The Merkozy Settlement – the deal struck last Friday for fiskalunion in Europe – is beginning to fall apart. The markets are signaling their distrust of the last minute deal and no amount of rhetoric will cover over the cracks already appearing in the arrangements intended to shape the future of Europe.
It began when Ireland made clear that, since the loss of sovereignty was so serious, a referendum may be required so as to confirm their ability to sign onto an arrangement. Since no text of an agreement was available last week – first ministers signed onto an idea, not a specific document – much will depend on language and first principles. Other countries - Sweden, Denmark, Czech Republic and Hungary – are also indicating that they are having serious second thoughts. These four countries are not in the Eurozone.
The Independent (UK) also reports that there are significant tensions in Eurozone countries, including Germany, France, Italy, Ireland and the Netherlands over precisely how the fiskalunion will work. French opposition leaders and emerging candidates for the French Presidency, up for election next year, are signaling that they are deeply disturbed by some aspects of the deal.
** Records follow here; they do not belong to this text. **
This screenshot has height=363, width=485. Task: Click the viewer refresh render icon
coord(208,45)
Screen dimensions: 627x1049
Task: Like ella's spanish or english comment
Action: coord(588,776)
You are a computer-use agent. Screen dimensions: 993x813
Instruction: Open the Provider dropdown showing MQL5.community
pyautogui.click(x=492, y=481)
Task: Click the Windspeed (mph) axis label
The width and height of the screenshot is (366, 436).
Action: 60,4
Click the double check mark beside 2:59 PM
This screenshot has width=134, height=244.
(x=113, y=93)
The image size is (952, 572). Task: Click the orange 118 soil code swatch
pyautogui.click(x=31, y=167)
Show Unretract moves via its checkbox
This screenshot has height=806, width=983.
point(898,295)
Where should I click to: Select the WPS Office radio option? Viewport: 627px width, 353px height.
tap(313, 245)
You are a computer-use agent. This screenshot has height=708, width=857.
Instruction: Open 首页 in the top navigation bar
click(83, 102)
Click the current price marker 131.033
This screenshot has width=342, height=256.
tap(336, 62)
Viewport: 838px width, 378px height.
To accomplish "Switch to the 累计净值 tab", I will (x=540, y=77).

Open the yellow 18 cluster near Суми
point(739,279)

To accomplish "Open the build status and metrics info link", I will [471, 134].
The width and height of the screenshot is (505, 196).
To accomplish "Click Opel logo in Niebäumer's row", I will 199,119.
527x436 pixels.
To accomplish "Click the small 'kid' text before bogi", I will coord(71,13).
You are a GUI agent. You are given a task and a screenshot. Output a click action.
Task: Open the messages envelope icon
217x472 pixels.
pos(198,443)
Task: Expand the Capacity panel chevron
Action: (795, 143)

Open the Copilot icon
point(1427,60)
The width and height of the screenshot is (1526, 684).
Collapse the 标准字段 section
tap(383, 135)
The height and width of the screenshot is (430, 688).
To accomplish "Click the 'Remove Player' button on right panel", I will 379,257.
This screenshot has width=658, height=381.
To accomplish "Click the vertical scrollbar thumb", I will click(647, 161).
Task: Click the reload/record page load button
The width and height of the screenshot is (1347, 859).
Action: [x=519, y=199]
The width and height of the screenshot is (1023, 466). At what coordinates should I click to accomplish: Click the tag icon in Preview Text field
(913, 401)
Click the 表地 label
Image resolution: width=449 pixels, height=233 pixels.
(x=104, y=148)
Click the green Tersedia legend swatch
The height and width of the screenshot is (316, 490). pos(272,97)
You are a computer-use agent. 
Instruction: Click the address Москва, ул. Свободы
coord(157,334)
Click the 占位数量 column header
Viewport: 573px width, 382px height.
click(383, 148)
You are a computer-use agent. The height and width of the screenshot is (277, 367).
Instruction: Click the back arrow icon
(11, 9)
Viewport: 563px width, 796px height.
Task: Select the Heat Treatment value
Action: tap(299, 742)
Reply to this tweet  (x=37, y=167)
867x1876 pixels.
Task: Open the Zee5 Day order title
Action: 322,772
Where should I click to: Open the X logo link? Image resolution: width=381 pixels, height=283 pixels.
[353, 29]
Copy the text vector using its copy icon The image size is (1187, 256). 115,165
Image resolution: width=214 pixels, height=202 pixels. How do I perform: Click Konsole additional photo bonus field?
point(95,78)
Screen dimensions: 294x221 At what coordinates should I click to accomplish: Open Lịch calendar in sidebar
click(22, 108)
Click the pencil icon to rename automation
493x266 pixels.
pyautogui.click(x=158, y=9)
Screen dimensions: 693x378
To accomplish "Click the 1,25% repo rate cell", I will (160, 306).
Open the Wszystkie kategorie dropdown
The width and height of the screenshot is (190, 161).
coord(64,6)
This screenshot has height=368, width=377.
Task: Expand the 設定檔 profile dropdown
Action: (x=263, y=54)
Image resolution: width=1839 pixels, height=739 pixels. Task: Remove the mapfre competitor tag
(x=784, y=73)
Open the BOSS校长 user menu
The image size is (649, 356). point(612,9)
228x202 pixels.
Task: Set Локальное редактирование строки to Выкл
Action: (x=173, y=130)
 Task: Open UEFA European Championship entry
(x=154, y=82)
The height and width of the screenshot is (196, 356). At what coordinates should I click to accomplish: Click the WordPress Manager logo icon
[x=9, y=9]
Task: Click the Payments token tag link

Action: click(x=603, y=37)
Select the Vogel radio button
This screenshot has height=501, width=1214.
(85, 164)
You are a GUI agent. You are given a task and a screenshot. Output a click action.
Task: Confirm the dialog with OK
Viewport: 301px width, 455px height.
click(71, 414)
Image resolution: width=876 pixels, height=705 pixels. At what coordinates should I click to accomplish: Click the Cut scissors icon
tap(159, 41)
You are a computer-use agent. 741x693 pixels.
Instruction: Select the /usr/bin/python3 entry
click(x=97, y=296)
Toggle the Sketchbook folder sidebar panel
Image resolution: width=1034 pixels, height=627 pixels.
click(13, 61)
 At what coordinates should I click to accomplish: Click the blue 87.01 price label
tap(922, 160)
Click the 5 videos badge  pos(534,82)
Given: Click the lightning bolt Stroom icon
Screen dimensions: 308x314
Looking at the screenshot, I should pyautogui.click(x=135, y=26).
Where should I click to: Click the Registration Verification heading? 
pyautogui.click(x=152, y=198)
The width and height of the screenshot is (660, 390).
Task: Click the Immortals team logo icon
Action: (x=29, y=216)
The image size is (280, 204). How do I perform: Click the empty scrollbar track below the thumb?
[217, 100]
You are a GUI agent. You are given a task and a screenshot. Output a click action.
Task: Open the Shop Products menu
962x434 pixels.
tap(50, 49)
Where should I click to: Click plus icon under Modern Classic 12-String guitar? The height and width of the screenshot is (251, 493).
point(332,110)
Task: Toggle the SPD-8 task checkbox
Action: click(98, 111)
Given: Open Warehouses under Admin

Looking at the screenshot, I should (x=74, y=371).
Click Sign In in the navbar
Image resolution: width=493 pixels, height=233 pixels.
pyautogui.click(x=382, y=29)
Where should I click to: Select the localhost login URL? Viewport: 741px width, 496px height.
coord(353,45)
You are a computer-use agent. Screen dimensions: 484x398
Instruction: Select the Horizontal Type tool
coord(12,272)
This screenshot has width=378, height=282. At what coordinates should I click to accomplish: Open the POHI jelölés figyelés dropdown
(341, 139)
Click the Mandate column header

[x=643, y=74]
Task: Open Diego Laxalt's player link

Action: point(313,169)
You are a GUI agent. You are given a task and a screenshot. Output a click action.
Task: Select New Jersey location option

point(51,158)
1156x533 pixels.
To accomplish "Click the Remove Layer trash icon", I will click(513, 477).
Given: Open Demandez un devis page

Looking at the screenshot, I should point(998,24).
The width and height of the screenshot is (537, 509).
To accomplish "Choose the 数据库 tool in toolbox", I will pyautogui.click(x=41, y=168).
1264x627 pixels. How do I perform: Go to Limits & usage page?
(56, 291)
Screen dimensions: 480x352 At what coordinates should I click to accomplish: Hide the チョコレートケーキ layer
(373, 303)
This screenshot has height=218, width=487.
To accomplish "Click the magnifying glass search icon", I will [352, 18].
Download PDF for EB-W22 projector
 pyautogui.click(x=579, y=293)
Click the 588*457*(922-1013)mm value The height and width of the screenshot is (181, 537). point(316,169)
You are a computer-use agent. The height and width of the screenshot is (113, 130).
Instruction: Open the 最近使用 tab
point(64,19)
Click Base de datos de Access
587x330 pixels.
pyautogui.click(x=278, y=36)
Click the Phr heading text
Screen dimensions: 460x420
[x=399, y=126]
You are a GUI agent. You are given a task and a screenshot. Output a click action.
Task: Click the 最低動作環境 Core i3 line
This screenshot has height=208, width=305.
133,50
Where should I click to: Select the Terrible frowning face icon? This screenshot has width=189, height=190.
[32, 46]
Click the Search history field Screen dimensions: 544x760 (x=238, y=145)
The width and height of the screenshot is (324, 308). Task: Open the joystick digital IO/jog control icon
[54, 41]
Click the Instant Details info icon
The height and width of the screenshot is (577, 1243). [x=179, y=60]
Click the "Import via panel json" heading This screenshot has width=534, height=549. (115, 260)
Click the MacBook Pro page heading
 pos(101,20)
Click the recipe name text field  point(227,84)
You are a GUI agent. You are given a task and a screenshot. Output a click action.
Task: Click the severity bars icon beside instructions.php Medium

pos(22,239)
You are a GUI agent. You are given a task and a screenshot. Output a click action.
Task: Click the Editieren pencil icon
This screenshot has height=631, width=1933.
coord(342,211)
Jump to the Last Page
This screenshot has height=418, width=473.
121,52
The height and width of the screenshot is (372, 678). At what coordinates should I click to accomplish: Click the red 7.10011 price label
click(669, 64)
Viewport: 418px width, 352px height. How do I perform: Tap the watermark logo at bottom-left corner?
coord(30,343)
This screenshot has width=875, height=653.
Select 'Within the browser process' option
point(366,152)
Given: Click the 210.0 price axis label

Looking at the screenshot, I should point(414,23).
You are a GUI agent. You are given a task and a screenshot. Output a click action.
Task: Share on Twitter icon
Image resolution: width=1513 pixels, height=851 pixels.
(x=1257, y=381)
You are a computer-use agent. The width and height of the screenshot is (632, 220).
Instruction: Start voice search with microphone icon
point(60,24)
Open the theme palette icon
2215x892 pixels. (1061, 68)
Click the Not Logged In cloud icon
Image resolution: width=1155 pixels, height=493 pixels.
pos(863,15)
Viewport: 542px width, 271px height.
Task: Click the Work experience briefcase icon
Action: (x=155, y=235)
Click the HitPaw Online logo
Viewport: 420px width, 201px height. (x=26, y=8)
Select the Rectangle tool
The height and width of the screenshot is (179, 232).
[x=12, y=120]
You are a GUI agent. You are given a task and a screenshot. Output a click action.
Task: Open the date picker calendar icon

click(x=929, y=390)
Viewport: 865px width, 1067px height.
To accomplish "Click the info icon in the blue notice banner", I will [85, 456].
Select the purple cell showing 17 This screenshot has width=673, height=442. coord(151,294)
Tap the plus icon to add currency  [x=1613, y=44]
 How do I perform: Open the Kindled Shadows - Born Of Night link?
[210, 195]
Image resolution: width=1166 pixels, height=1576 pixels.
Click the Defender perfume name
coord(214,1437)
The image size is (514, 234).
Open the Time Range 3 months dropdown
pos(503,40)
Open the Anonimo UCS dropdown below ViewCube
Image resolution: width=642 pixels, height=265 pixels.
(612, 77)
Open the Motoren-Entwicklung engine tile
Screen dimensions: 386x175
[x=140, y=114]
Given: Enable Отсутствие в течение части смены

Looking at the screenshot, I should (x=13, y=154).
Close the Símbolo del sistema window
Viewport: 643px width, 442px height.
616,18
In Germany, the resignation of Christian Lindner, the general secretary of the Free Democrats, the junior partner in Ms Merkel's coalition, also signals tension.
So the end result may well be fiscal union, not at all (überhaupt nicht). This may be a good thing in the long term, since the deal does not address the core economic issues faced within Europe. In the short term, however, it will be very messy both in terms of debt management but also politically. Eurogeddon, the phrase I used yesterday to capture the essence of what is happening, seems even more appropriate today than yesterday.